EXTRACT
Sandy Point is the second-largest town on the island of Saint Kitts, Saint Kitts and Nevis. The settlement is situated on the north-west coast of St. Kitts and is the capital of Saint Anne Sandy Point Parish. As of 2011, it had a population of 2,626.

== Geography ==
The coastal ecosystems surrounding Sandy Point include coral reefs, mangrove stands, and seagrasses. The Sandy Point Ghaut ravine passes through the town. Nearby villages include Fig Tree, La Vallée, Sir Gillee's, Half Way Tree, and Newton Ground.

== History ==
After being founded in the 1620s, the town became the commercial centre of St. Kitts and was one of the busiest anchorages in the region.

After 1727, when the bulk of commercial activity was moved to Basseterre, the town and its port slowly diminished in importance. In 1984, the port was closed entirely following the impact of Hurricane Klaus.

The Brimstone Hill Fortress National Park, a UNESCO World Heritage Site, and the ruins of Fort Charles are located in Sandy Point.

Today, the main industrial activity in Sandy Point Town is manufacturing aeronautics equipment, with Harowe Servo Controls as the town's largest employer. Sandy Point is also a tourism centre.

GIVEN INFORMATION
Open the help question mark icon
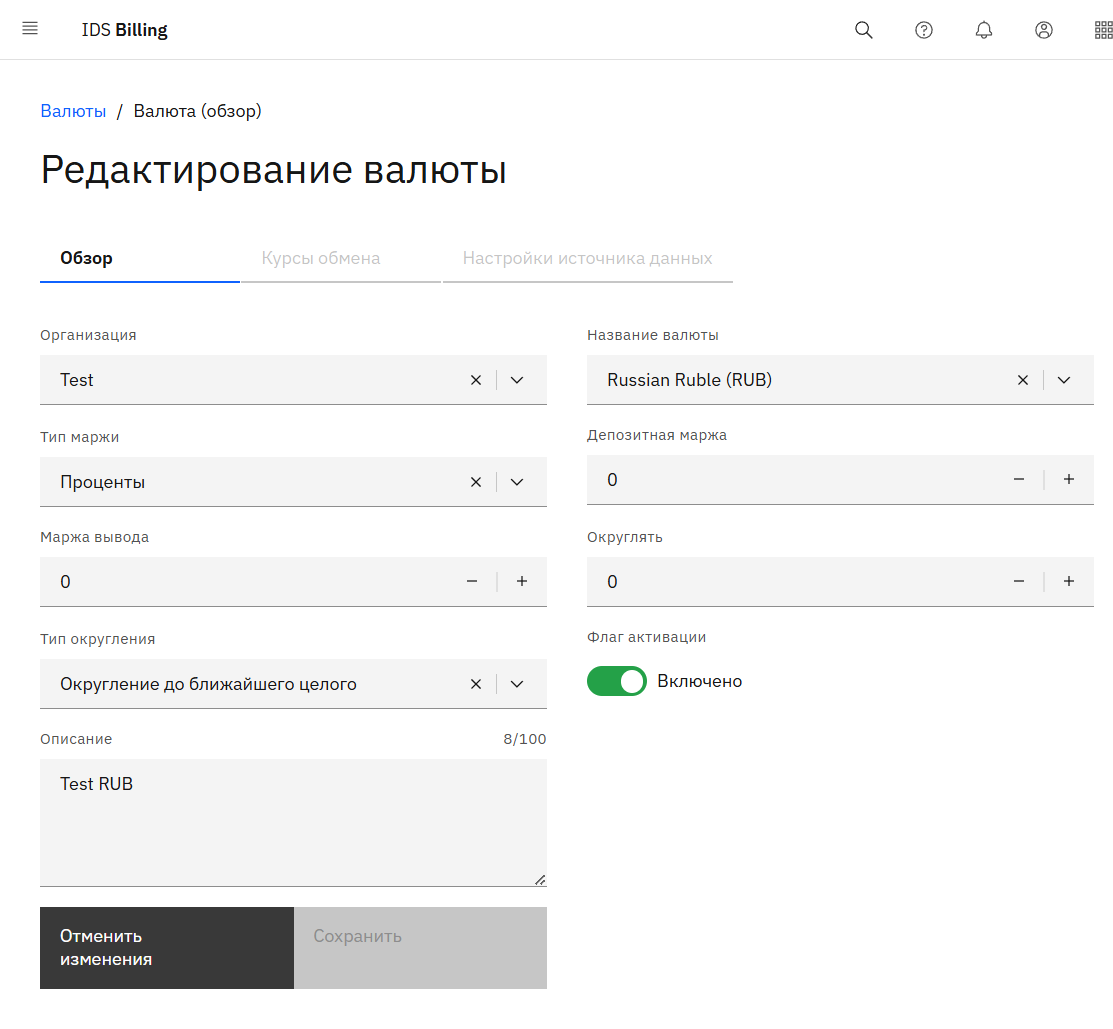Image resolution: width=1113 pixels, height=1029 pixels. [924, 30]
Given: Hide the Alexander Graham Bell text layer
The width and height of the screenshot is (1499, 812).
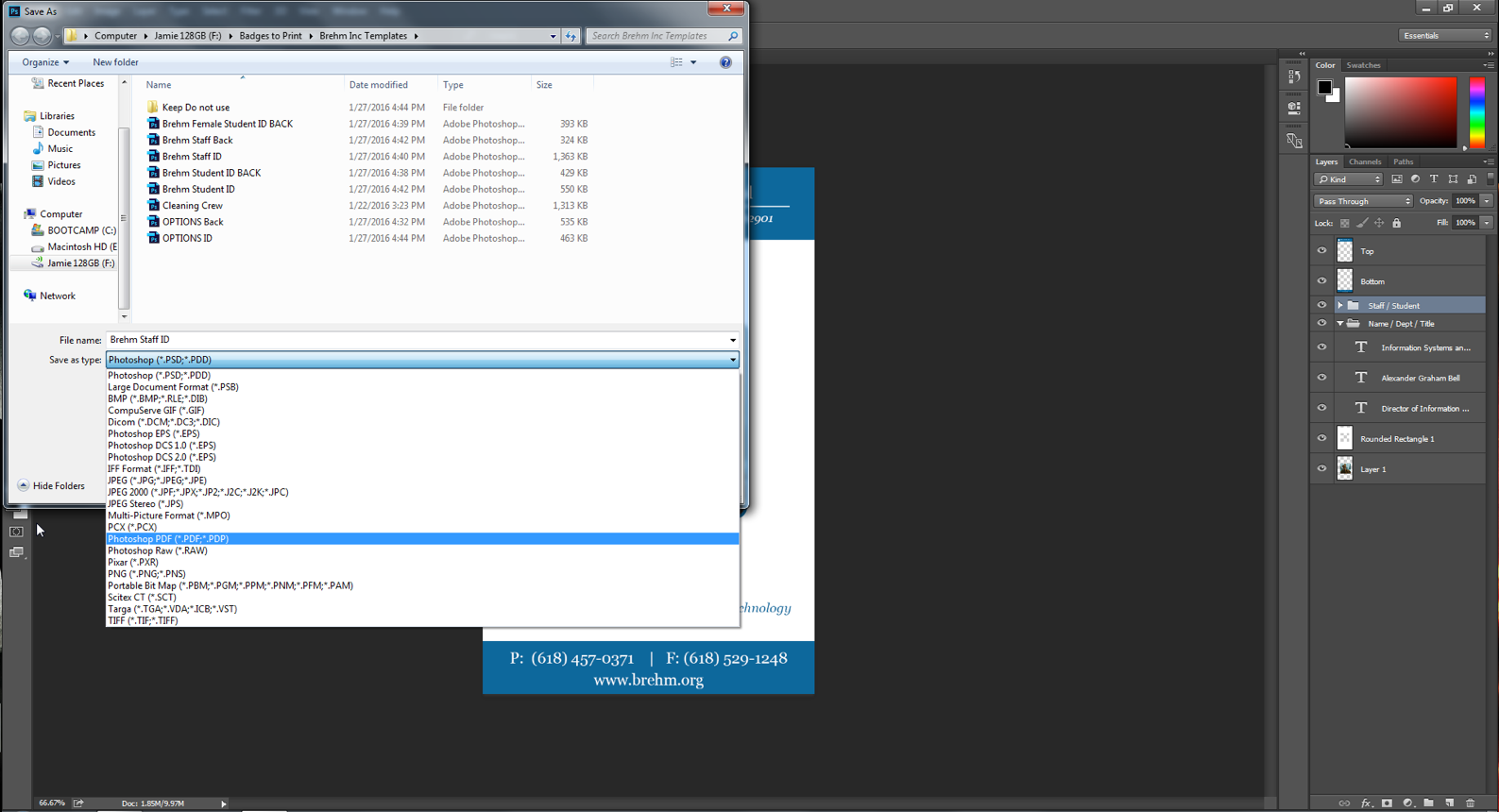Looking at the screenshot, I should pyautogui.click(x=1321, y=378).
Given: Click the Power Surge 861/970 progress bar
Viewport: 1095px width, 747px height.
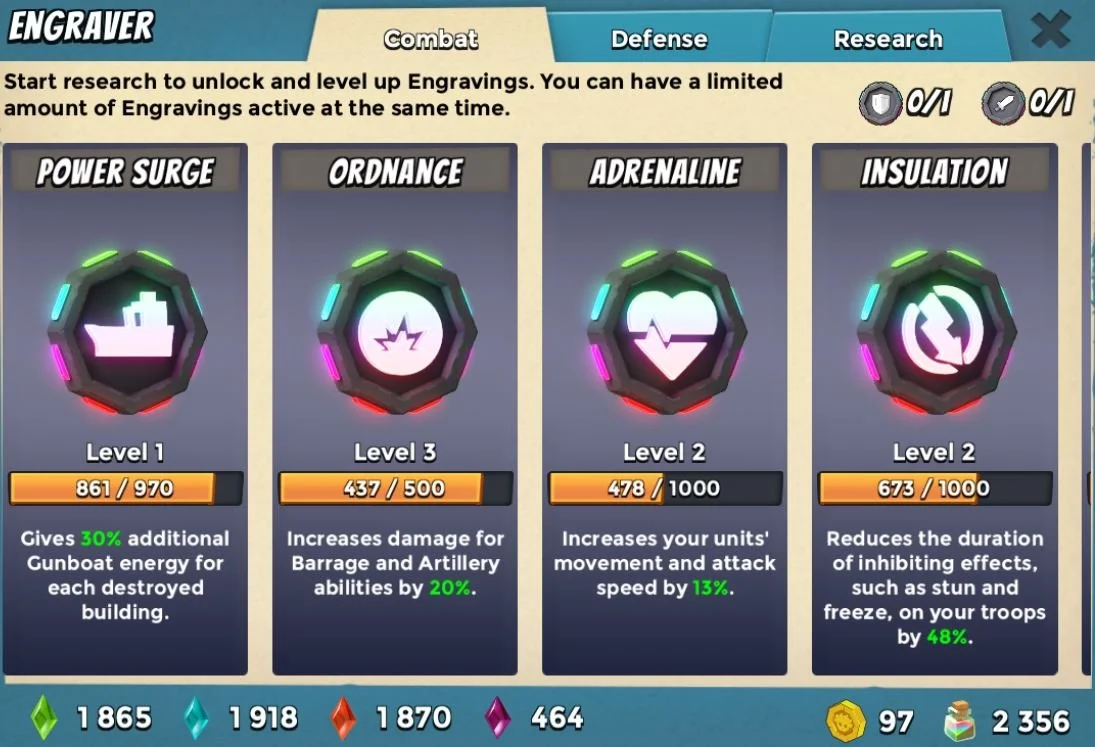Looking at the screenshot, I should pyautogui.click(x=126, y=488).
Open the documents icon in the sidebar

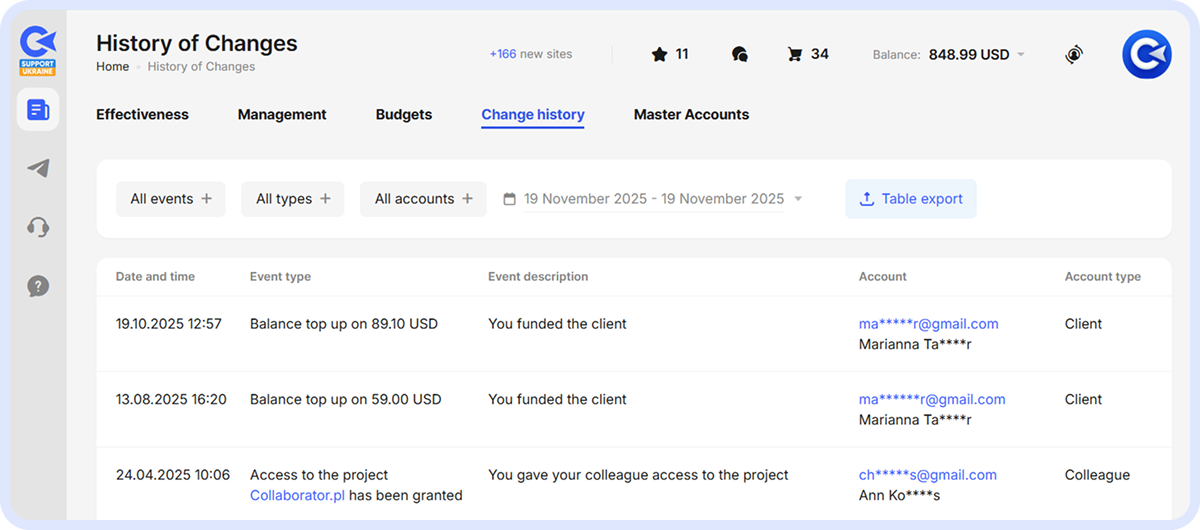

YOUR ASSIGNMENT
Copy everything in the Sandy Point text from "The Brimstone Hill" down to "a tourism centre.".

OUTPUT OF THE EXERCISE
The Brimstone Hill Fortress National Park, a UNESCO World Heritage Site, and the ruins of Fort Charles are located in Sandy Point.

Today, the main industrial activity in Sandy Point Town is manufacturing aeronautics equipment, with Harowe Servo Controls as the town's largest employer. Sandy Point is also a tourism centre.